Her second album, From My Heart, was also her first under the production of Allen Reynolds,[14][15] who is best known for his work with Crystal Gayle and Garth Brooks. Released in 1985, it produced the chart singles "It's Your Reputation Talkin'", "He Won't Give In", and "Heart of the Country", which peaked at numbers 34, 22, and 46 respectively on Hot Country Songs.[2] It also featured a cover of Elton John's "Ball and Chain", from his 1982 album Jump Up![15] Ruhlmann found this album superior to its predecessor, stating that Reynolds "seems to have shaped the song selections to the singer's talents and given her the opportunity to sing in a more individual manner."[15] A review of the album in Billboard was also positive, noting the "more focused direction and a simpler, purer sound".[14]

1986–1990: Breakthrough[edit]

Mattea's artistic vision developed with the making of her third album, which brought in folk and acoustic sounds (inspired by her childhood).[16] Her third album, Walk the Way the Wind Blows (1986) was (according to AllMusic) "her breakthrough both critically and commercially".[1] Four singles were released from the album.
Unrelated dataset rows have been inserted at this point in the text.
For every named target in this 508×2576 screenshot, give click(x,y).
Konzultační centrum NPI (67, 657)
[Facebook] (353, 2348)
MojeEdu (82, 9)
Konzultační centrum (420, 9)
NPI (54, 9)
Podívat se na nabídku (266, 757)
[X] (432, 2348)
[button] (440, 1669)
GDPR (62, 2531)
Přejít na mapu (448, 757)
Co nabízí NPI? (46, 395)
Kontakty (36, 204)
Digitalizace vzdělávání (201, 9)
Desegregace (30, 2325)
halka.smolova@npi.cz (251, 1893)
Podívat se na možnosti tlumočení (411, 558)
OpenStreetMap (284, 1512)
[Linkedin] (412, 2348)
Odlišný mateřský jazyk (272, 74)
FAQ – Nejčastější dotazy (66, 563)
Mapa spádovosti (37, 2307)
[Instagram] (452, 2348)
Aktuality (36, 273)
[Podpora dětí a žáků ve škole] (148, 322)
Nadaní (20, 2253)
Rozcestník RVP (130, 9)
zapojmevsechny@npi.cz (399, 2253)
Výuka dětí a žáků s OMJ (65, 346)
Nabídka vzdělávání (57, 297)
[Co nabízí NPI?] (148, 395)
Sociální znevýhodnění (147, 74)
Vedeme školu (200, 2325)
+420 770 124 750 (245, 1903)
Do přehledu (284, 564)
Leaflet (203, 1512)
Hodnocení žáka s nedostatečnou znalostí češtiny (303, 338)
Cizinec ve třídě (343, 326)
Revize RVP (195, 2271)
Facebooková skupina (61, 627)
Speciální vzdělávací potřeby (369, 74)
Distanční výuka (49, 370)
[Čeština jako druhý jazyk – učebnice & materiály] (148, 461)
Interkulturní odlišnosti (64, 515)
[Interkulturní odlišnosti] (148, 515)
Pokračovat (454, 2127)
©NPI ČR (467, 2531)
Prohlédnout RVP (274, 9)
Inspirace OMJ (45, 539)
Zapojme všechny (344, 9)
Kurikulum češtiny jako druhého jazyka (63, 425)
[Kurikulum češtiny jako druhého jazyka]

First was "Love at the Five and Dime",[1] written and originally recorded by Nanci Griffith on her 1986 album The Last of the True Believers.[17] Following it was the title track, "You're the Power", and "Train of Memories". All four of these songs reached the top ten of the country music charts between 1986 and 1987.[2] Contributing musicians on Walk the Way the Wind Blows included Béla Fleck, Don Williams (who sang background vocals on "Love at the Five and Dime"), Wendy Waldman, and Vince Gill.[18] Billboard praised Walk the Way the Wind Blows as "Mattea's most country effort to date".[19] An un-credited review in Stereo Review (now Sound & Vision) stated that "if every country album were as tasteful and well executed as Walk the Way the Wind Blows...the reviewer's life would be a happy one indeed", while rating the performance and recording as "perfection".[20] Thom Jurek felt that the album's uptempo cuts were stronger than its ballads, noting that "Her ballad singing hadn't gotten to the place it did just three years later" while praising her performances on the more upbeat tracks and on "Love at the Five and Dime".[18]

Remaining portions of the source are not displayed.